Here's Why Volvos Are Considered Safe
I recently stumbled upon a YouTube video of a violent crash between a 2008-2016 Volvo XC70 wagon and a transport truck traveling at full speed. Miraculously, the driver of the Volvo was okay. You hear these kinds of stories time and time again with Volvos, but why?
Watching that, it's insane to think the driver came out ok. But they did.
When the small overlap crash test arrived from NHTSA in 2014, it essentially re-wrote the safety ratings of so many vehicles. The test consisted of an impact, but instead of it happening on one-half of the front end, the small overlap crash test directed the entire force of the vehicle against just one quarter of the front end. Cars that we thought were safe, were no longer.
Videos of cars crumpling like a piece of paper were all over the news. The Audi A4 tested “poor”, as did the Lexus IS250, among others.
Now, watch what happens when the Volvo XC90 encounters the same scenario. And yes, it's an SUV versus a small car, but the results speak for themselves.
Before we get into Volvo, it's worth recounting a list of automotive safety advancements:
1944 - Laminated windshield
1958 - Seatbelt invented
1966 - Crumple zones designed into vehicle structure
1984 - Law passed in USA to require seatbelts
1987 - Volvo installed airbags in their first car
1994 - Side airbags released in Volvo 850
1998 - Law passed for airbags required in cars for passenger and driver
1998 - Curtain airbag in Volvo S80
2000 - Dual stage airbags
2012 - Pedestrian airbag Volvo V40
Volvo has always been either ahead, or near the front of the curve when it comes to safety. Take for instance, Volvo's implementation of airbags in 1987 for the 240, 11 years before legislation made it mandatory for both driver and passenger sides of the vehicle to have them. Here's a fun fact: NHTSA purchased a number of Volvo 240's and used these cars as the benchmark when formulating the standards by which modern cars are tested today. Clearly, Volvo knew about safety, and the industry began to recognize this.
There is one case study that I'd like to point out that demonstrated Volvo's commitment to safety more than others.
The 2003 Volvo XC90 was released during a time when rollovers of SUVs were still a major concern. The Firestone Tire and Ford Explorer controversy did little to quell the issue, as did the rollover crisis of the Mercedes A-Class. Volvo tackled these concerns in two ways: active, and passive safety.
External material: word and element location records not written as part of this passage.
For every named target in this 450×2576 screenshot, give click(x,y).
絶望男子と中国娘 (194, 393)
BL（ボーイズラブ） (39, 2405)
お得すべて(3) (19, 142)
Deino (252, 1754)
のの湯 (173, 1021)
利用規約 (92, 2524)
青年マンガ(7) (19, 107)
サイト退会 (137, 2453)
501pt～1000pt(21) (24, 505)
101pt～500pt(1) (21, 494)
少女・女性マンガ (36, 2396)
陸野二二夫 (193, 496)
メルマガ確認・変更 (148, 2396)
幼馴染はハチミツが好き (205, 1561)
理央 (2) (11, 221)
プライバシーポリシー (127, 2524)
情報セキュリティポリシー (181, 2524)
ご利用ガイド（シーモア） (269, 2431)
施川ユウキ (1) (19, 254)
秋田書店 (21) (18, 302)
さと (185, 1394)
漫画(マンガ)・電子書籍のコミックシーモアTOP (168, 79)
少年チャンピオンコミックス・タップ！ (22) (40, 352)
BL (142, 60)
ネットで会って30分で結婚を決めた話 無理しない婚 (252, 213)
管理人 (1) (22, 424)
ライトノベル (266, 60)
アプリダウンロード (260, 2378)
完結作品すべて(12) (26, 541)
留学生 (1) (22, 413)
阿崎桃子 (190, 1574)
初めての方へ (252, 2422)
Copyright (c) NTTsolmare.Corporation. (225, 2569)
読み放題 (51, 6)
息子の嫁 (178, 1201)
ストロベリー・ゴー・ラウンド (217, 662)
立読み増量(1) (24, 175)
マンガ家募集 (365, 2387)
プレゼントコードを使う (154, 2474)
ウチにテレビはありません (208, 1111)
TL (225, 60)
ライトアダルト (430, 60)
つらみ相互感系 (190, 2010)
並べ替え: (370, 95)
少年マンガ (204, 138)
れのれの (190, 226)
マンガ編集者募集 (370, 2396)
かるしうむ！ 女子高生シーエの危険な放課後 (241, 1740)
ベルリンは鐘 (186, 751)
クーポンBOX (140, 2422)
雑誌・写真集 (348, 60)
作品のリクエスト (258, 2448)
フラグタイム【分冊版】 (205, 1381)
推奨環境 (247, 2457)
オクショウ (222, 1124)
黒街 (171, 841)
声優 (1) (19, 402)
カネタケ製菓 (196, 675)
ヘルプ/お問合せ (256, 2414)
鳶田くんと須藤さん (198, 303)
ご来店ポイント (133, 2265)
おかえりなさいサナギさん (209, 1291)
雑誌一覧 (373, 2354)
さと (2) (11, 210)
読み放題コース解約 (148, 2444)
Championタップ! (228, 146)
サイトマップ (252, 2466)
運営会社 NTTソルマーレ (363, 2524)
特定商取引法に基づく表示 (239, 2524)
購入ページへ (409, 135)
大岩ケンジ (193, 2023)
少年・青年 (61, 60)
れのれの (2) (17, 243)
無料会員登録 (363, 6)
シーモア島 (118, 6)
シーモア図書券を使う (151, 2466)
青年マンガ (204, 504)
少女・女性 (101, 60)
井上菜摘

Active safety was implemented with an electronic stability control system that mitigated the effects of a roll-overs through strategic braking of individual wheels. When sensors noticed an impending roll-over, the computer would cut engine power, and clamp the brakes down on the outer front wheel in an attempt to skid the wheel, as opposed to allowing the rubber tires to grip, and thus, roll the car.
Passive safety for the XC90 was beyond most cars of its generation. Key components such as the B-pillar, roof cross-member, and rear crash structure were made of high strength boron steel to ensure the passenger cell remained intact in a roll-over event. In fact, the governing body up to this point had only rated vehicles for roll-over based on mathematical equations, and not physical tests. Again, Volvo was ahead of the curve.
In addition to roll-overs, Volvo ensured the safety of other vehicle occupants by developing a structure below the engine that correctly impacts the crash safety mechanisms of smaller vehicles, reducing the chance of injury, and over-riding an opposing vehicle. Not to leave the third row occupants out of the story, the XC90 was the first 3-row vehicle to have curtain airbags for all occupants, as well as a rear crash structure to protect them in the case of a rear-end collision.
Safety doesn't just stop at active or passive safety for Volvo, it is integrated into a whole host of other facets that you never think about until you pause and realize that yes, it actually is a safety feature.
Why are their seats so comfortable and ergonomically designed? To reduce driver fatigue.
Why do most Volvo's have automatic climate control (First seen in the 700-series)? To reduce driver distraction and improve driver comfort so they can pay more attention to the road.
On the mechanical front, Volvo's were some of the first production vehicles to come equipped with ABS and disc brakes, for obvious reasons.
Let's take a look at a few crash or strength tests involving Volvos:
The "let's drive off a cliff" test with no CGI.
The "Stack as many cars on their roof as you can" test.
The "oops I rolled over" rollover test.
The "sleepy driver drives off the road into a ditch" test.
The high-tech vehicle-vehicle offset angle crash test
The "not-a-crash-test crash test." FYI: The Volvo 850 was launched in 1991 and yes, it can survive a crash.
Through this small snapshot of Volvo's history, it is easy to see that the basic tenants of safety are the pillars of what Volvo stands for. I leave you with a question. Should it be surprising how a 12-year old vehicle performed significantly better in a recent crash test than many other modern vehicles? Or should it be more surprising that other vehicles today are seemingly one step behind Volvo's safety?